***** Material supplied *****

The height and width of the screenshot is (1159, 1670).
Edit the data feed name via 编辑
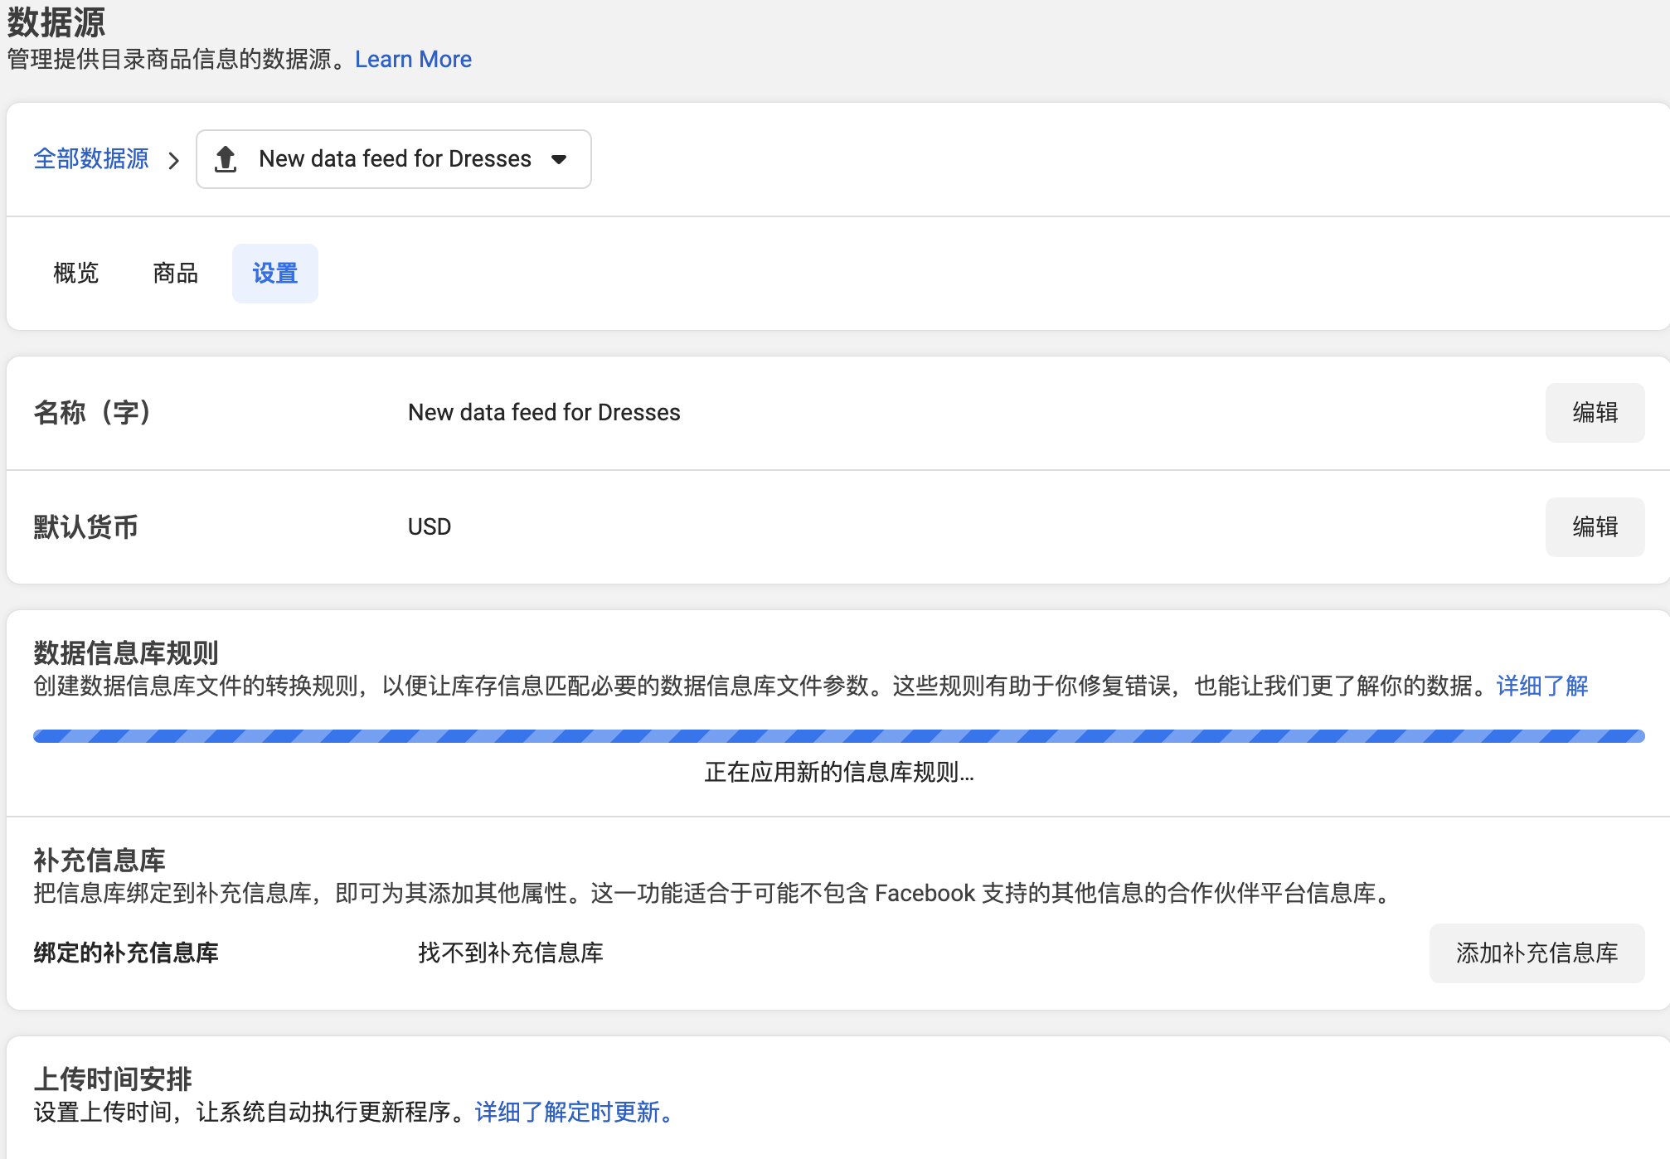click(x=1594, y=412)
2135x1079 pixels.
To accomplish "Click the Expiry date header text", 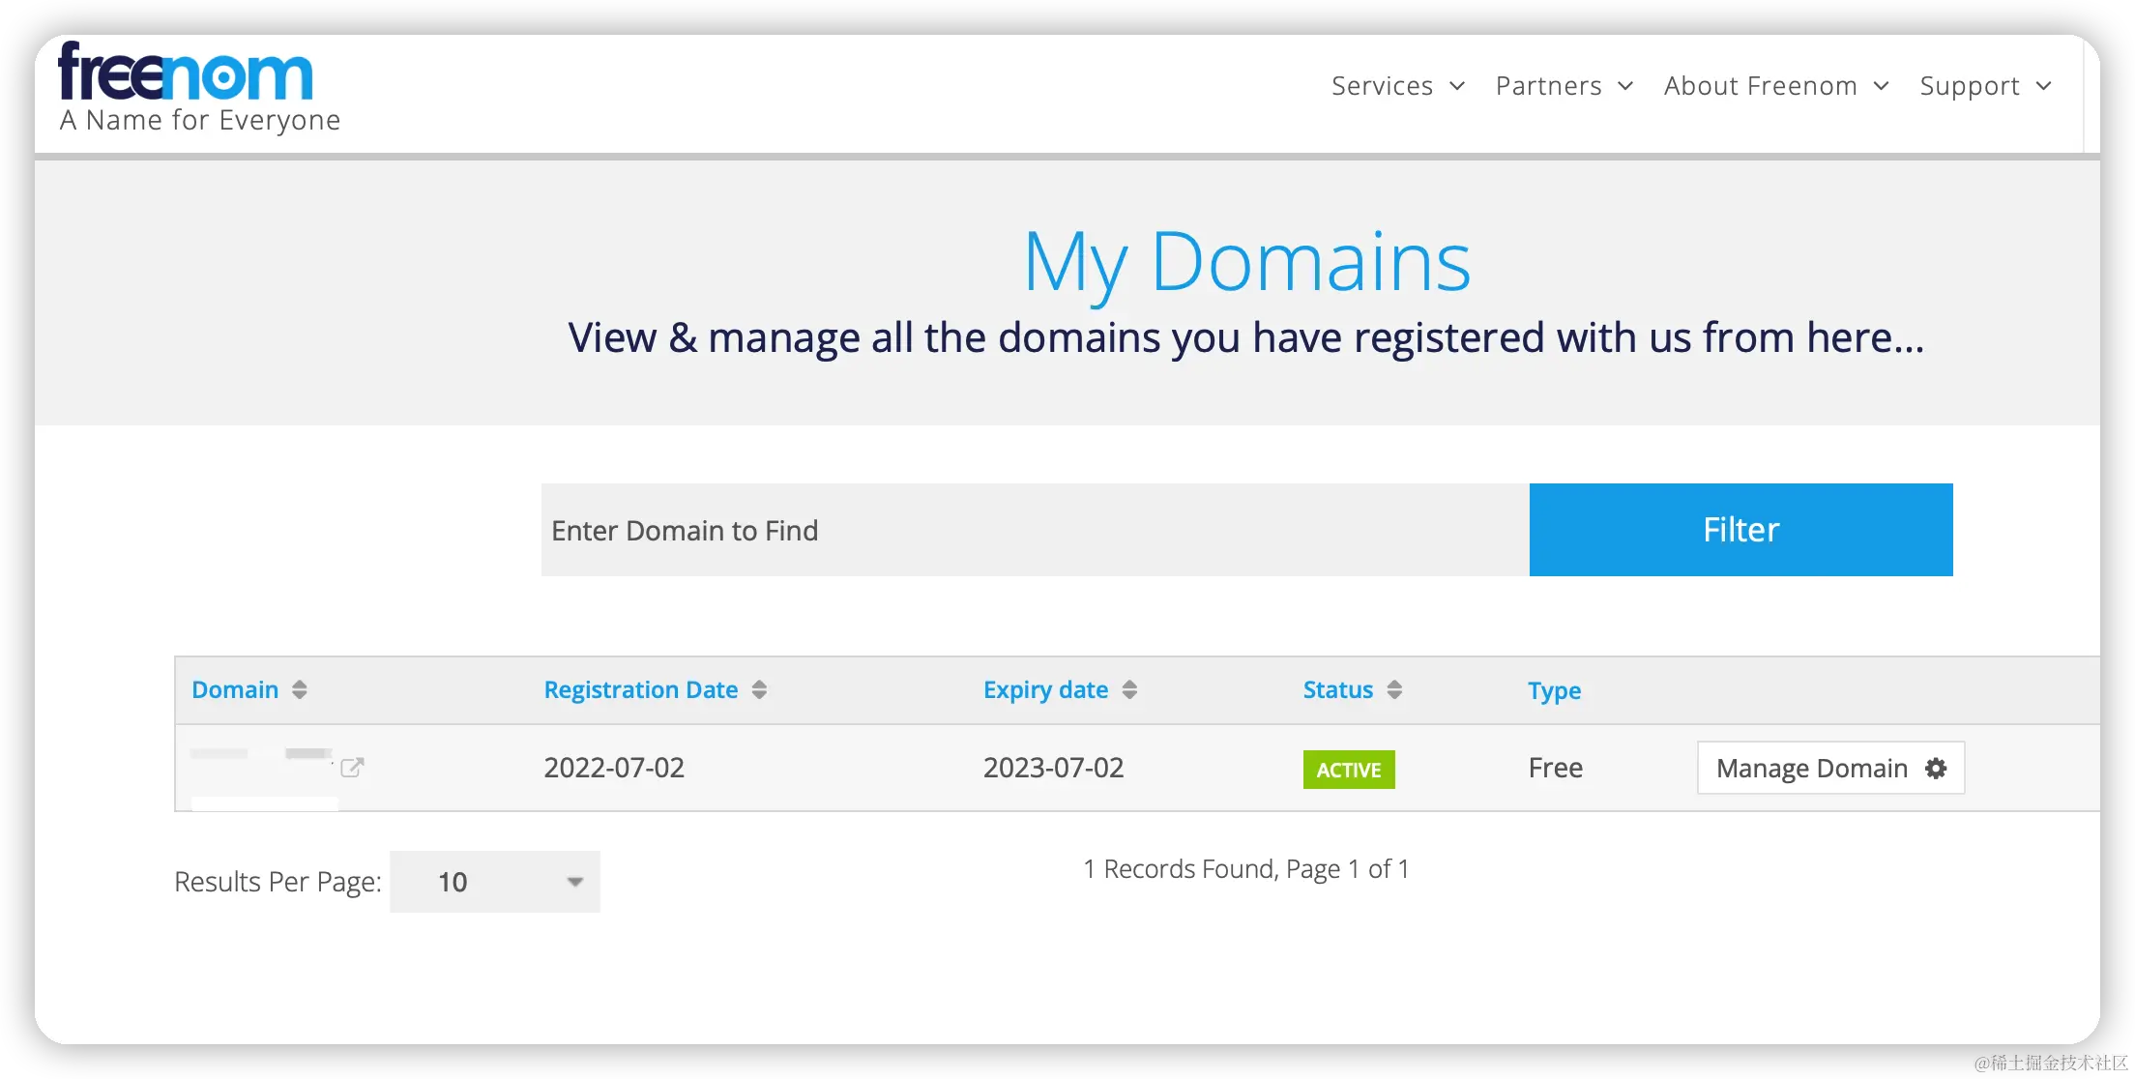I will point(1045,689).

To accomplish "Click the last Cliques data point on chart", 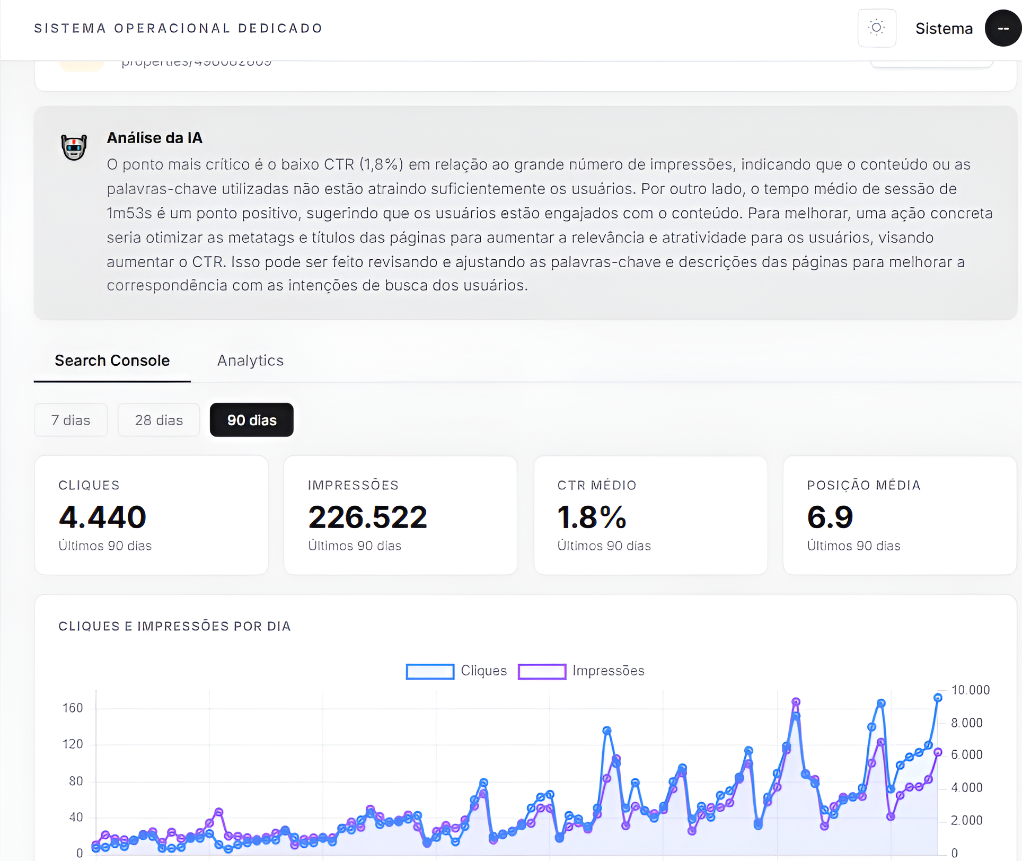I will tap(937, 698).

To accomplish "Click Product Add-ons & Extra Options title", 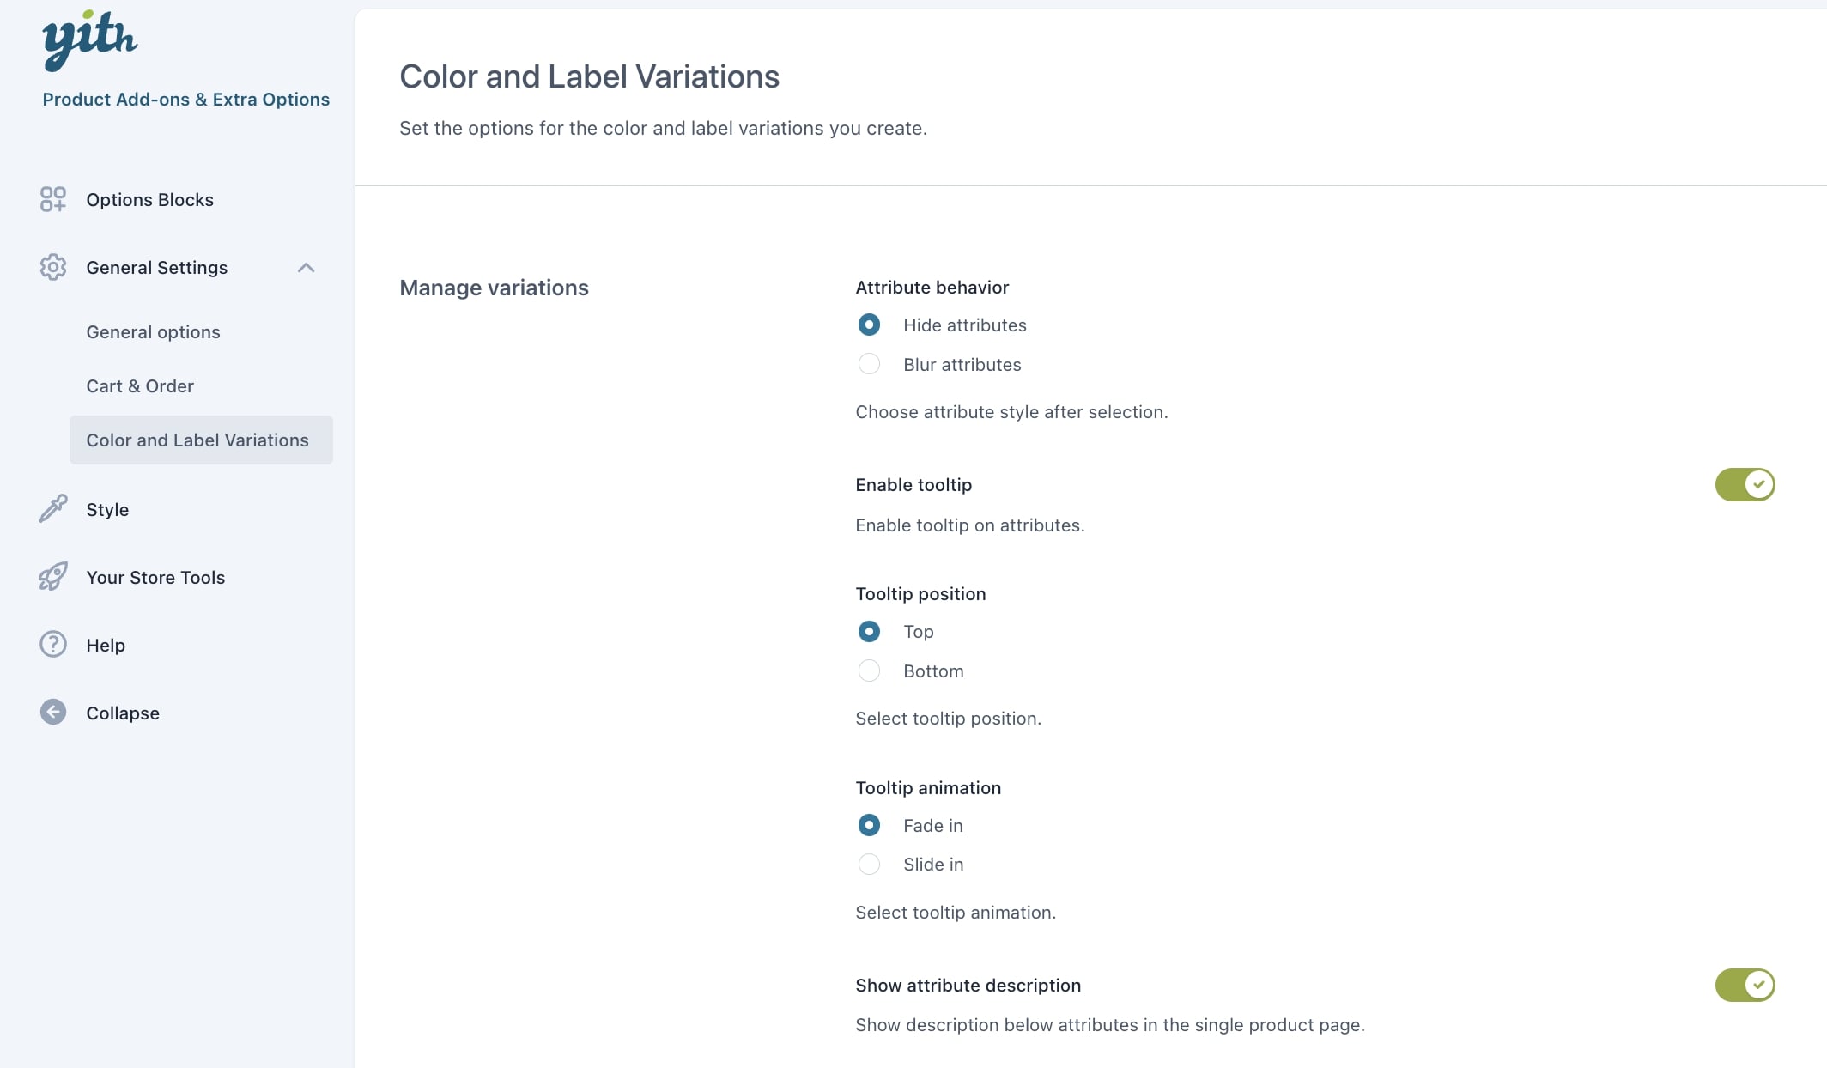I will point(185,100).
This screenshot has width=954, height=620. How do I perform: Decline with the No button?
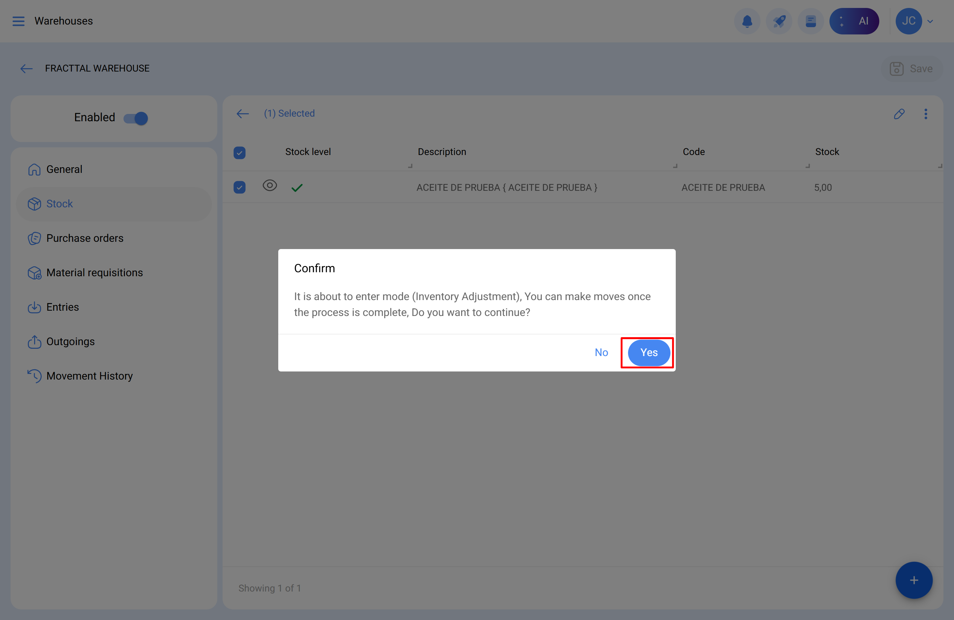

*****

◆ Problem to solve ◆
Where the string "height" appears in a line of the material above, count that line, and say only how many there are.

◆ Solution for this exercise ◆
2